Maç başında yine bir pankart açıldı. Kocaman bir gladyatör. Çizimler tasarım falan oldukça güzel ama ben gladyatör ya da yeni çeri imgesi ile ne mesaj verildiğini hala anlamadım :)) Benim duymadığım bir konu olabilir.


Oyun sıkıntısız ilerliyordu ta ki protokolde kavga çıkana kadar. Protokoldeki kavgadan sonra saha polis doldu, GS oyuncuları kalkanla ancak korunabildi (gladyatörle böyle bir sübliminal mesaj mı vereiliyordu acaba). Sahaya bolca ses bombası vs atıldı.
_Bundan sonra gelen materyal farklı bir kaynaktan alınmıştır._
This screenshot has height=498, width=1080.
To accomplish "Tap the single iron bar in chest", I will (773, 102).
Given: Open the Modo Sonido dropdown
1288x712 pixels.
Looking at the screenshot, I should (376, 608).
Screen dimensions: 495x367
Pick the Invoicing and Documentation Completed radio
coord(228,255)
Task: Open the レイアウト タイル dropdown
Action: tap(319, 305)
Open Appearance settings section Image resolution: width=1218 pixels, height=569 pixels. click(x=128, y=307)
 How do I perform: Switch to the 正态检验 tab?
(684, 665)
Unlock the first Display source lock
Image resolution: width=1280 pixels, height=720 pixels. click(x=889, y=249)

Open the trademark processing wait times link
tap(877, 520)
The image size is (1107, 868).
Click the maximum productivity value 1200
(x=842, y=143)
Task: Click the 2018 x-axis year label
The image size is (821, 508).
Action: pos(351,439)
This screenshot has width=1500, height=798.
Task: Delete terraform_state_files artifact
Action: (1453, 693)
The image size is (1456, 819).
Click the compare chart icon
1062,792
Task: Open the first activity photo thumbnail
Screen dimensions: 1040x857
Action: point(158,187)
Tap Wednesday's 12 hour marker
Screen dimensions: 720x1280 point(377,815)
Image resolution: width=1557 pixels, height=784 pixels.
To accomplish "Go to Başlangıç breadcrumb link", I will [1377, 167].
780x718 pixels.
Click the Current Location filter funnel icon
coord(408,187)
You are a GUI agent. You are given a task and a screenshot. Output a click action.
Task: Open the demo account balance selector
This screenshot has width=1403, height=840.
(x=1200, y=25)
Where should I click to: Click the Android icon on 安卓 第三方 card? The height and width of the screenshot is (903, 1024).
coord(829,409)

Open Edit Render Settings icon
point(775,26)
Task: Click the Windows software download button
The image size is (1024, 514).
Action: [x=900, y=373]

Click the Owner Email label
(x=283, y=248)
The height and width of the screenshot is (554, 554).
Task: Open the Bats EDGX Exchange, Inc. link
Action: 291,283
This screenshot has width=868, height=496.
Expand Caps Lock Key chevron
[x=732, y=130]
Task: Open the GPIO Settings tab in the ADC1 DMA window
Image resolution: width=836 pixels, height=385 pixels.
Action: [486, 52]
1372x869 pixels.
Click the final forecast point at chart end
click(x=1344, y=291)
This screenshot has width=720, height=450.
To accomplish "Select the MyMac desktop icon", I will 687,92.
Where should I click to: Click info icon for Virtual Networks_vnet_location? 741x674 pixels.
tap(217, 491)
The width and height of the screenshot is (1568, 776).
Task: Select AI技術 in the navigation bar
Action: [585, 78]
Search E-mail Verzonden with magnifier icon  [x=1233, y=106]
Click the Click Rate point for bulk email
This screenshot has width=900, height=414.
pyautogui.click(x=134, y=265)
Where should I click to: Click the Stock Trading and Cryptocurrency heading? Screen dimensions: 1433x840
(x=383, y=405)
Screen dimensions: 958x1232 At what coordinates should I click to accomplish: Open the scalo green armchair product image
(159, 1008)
Ufuk Sarıca'nın konuşmasıyla biraz yatıştı ortalık. Hakemler geri geldi, anons yapıldı, maç tekrar başladı. Taraftar sakin bir şekilde, küfürsüz tezahüratla maçı izlemeye devam etti. (küfür için anons yapılmıştı) Bu sefer de son saniyelerde Galatasaray'dan Bonsu'nun maçı zaten 10-15 sayı önde götürmelerine ve hatta maçın neredeyse bitmiş olmasına rağmen smaç basıp bir de potada sallanması sakinleşmiş taraftarı tekrar patlattı. Ne gerek var böyle bir show'a taraftarı kışkırtacağını bile bile? Ben bile biliyorum bunun maçta yapılmaması gereken 10 kusurlu hareketten biri olduğunu... Mecburen salondan kaçtık...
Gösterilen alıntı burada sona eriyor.